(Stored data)
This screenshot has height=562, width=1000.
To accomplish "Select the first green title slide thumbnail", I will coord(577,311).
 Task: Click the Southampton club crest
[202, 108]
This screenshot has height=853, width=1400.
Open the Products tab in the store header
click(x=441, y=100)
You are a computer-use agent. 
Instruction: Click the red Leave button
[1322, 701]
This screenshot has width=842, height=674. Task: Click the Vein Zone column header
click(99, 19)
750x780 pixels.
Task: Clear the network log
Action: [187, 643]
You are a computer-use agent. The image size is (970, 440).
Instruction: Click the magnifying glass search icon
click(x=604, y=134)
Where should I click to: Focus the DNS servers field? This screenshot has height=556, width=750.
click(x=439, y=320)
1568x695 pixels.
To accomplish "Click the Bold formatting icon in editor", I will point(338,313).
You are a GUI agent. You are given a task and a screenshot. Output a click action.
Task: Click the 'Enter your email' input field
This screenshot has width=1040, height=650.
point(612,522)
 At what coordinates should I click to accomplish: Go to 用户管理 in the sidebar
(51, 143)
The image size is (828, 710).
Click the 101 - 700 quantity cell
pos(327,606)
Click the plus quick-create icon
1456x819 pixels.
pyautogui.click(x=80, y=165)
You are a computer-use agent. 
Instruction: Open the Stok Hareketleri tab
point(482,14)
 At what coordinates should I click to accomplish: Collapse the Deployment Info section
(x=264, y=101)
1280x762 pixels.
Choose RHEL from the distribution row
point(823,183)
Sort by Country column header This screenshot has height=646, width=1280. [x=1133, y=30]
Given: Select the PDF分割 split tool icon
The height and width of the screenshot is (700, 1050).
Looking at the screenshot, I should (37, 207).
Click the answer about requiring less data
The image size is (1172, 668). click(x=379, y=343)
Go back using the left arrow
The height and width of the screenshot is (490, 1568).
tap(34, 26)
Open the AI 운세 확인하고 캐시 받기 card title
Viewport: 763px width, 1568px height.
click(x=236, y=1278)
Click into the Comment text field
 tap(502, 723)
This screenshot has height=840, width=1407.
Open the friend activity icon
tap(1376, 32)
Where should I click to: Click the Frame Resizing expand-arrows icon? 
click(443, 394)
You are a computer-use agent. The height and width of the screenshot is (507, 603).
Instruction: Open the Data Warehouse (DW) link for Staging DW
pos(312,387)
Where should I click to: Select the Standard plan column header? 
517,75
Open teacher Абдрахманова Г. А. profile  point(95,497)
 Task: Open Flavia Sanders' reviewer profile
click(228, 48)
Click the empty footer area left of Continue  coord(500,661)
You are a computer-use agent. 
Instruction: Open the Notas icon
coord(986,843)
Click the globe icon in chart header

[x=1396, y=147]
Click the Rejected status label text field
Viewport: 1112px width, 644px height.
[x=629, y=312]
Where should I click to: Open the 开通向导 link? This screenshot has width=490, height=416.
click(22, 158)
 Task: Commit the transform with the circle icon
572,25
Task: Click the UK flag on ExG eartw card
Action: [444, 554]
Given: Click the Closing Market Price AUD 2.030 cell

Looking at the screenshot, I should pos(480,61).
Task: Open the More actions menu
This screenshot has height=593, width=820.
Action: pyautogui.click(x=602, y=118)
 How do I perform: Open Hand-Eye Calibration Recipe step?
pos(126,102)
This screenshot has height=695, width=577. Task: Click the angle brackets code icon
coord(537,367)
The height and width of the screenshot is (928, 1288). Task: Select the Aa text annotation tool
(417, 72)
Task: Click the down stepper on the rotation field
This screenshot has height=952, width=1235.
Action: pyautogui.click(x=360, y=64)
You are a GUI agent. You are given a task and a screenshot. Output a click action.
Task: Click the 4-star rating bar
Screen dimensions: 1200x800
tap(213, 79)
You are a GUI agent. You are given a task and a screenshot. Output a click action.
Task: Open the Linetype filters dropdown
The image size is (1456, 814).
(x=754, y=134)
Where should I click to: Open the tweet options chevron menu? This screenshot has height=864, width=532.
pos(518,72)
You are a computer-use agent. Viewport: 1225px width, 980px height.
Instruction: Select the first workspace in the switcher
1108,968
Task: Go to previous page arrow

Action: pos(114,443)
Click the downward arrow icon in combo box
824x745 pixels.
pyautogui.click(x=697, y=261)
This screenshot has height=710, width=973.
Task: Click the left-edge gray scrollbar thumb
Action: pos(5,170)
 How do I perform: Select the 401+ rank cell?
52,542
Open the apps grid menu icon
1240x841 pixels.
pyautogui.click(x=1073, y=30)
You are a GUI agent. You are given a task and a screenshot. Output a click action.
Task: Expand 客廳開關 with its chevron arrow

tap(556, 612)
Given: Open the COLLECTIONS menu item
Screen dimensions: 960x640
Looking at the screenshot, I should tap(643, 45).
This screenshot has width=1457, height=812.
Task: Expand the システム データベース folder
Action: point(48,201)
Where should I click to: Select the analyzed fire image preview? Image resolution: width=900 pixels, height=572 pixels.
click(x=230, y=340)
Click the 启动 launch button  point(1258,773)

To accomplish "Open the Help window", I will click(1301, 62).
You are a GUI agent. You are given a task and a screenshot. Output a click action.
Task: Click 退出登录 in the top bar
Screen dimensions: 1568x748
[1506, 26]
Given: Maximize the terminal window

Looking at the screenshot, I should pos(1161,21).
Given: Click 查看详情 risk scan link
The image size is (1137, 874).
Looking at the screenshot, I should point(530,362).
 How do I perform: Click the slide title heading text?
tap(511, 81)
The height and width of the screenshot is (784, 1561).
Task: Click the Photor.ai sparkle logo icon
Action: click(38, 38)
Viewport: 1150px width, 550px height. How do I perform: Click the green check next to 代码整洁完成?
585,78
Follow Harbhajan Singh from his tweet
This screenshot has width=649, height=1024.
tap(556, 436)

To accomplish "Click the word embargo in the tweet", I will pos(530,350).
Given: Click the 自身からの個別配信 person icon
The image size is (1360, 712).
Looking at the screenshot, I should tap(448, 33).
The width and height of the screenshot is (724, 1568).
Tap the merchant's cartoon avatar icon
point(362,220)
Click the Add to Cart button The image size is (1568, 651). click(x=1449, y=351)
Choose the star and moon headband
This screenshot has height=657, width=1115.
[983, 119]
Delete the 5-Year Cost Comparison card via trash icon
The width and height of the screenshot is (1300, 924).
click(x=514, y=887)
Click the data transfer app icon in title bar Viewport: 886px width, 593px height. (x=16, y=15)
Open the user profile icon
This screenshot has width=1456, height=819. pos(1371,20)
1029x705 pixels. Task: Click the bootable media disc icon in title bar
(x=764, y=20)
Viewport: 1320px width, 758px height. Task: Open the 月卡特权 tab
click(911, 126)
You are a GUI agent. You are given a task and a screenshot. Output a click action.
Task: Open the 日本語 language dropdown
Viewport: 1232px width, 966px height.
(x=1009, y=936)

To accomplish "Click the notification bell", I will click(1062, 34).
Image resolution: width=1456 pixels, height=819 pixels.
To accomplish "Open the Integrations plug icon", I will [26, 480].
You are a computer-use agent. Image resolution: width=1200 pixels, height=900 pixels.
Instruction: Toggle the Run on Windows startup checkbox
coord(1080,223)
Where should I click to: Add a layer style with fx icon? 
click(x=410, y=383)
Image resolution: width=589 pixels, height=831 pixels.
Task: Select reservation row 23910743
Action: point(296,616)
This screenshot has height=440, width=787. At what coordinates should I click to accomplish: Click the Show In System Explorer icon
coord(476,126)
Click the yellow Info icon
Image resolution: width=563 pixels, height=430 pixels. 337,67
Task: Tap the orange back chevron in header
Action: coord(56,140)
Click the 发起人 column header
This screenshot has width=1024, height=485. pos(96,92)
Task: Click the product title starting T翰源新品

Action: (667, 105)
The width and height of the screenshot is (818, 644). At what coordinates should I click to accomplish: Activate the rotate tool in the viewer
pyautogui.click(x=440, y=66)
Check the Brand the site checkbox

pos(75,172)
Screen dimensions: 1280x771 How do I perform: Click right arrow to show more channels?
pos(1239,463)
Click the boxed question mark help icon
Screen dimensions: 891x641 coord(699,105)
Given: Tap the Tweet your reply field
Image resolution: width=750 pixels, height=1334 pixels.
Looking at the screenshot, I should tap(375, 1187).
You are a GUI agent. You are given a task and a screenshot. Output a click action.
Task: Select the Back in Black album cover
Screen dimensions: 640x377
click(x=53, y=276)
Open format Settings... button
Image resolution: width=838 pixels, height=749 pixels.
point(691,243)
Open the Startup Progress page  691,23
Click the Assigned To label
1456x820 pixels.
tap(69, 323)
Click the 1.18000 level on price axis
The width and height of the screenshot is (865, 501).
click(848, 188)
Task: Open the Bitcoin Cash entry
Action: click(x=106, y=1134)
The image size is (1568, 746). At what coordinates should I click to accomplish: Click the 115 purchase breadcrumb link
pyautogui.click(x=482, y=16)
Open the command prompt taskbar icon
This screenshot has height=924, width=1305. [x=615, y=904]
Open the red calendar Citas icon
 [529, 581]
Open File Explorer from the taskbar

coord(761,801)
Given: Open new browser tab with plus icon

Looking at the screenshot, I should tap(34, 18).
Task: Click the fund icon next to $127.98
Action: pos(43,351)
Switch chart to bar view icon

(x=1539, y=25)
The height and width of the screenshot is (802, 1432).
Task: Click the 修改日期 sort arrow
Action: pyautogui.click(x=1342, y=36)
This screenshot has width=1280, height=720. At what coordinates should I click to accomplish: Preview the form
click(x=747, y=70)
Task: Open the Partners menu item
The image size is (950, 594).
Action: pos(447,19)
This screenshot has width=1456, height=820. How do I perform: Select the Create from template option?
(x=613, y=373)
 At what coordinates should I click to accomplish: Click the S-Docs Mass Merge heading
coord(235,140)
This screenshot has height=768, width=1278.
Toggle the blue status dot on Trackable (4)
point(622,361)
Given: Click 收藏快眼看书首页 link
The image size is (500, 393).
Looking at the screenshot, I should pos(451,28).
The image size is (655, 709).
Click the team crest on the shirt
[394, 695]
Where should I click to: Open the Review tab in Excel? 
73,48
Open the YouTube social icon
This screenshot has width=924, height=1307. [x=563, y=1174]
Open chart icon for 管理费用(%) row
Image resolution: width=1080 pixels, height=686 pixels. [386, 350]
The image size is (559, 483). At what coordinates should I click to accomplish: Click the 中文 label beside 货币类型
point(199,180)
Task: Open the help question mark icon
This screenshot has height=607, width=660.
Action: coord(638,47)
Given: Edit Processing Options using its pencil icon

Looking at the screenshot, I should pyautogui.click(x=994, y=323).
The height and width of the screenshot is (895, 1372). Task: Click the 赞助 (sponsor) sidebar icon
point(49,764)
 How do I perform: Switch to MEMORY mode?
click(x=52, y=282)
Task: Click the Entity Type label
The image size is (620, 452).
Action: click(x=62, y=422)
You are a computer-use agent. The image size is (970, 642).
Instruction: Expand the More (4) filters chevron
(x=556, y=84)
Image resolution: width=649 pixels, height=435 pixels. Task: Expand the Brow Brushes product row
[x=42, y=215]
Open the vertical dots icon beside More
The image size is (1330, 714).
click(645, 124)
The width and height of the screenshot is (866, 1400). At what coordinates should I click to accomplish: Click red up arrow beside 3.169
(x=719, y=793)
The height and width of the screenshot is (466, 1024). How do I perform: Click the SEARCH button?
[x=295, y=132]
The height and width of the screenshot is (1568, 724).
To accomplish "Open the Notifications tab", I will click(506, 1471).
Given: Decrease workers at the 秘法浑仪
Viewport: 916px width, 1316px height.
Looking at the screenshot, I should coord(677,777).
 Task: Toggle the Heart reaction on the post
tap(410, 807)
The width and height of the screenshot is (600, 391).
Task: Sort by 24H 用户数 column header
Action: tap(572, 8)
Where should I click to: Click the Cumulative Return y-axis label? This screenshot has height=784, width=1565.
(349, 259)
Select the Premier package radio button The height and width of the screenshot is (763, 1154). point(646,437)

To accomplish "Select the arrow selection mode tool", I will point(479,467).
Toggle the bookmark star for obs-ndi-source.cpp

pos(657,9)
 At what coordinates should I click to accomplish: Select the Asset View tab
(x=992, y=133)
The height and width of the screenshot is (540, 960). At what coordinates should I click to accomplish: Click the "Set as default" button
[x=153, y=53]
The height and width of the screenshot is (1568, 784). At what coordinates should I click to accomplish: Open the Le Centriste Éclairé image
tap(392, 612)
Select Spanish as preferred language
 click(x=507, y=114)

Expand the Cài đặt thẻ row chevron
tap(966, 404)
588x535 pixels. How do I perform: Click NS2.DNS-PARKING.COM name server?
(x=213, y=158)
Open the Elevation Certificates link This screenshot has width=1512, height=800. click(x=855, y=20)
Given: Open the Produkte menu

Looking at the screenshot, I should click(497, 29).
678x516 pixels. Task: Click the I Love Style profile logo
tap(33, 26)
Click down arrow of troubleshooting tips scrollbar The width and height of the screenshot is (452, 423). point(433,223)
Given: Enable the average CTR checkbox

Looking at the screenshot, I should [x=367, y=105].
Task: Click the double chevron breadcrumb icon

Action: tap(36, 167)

Exercise task: Update the lines from the one containing "Given: Maximize the terminal window" down to the one containing "Looking at the screenshot, I should point(530,362).", and give back only those lines. Replace "Given" with "Instruction" and leave everything else unchanged.

Solution to this exercise:
Instruction: Maximize the terminal window

Looking at the screenshot, I should pos(1161,21).
Instruction: Click 查看详情 risk scan link
The image size is (1137, 874).
Looking at the screenshot, I should point(530,362).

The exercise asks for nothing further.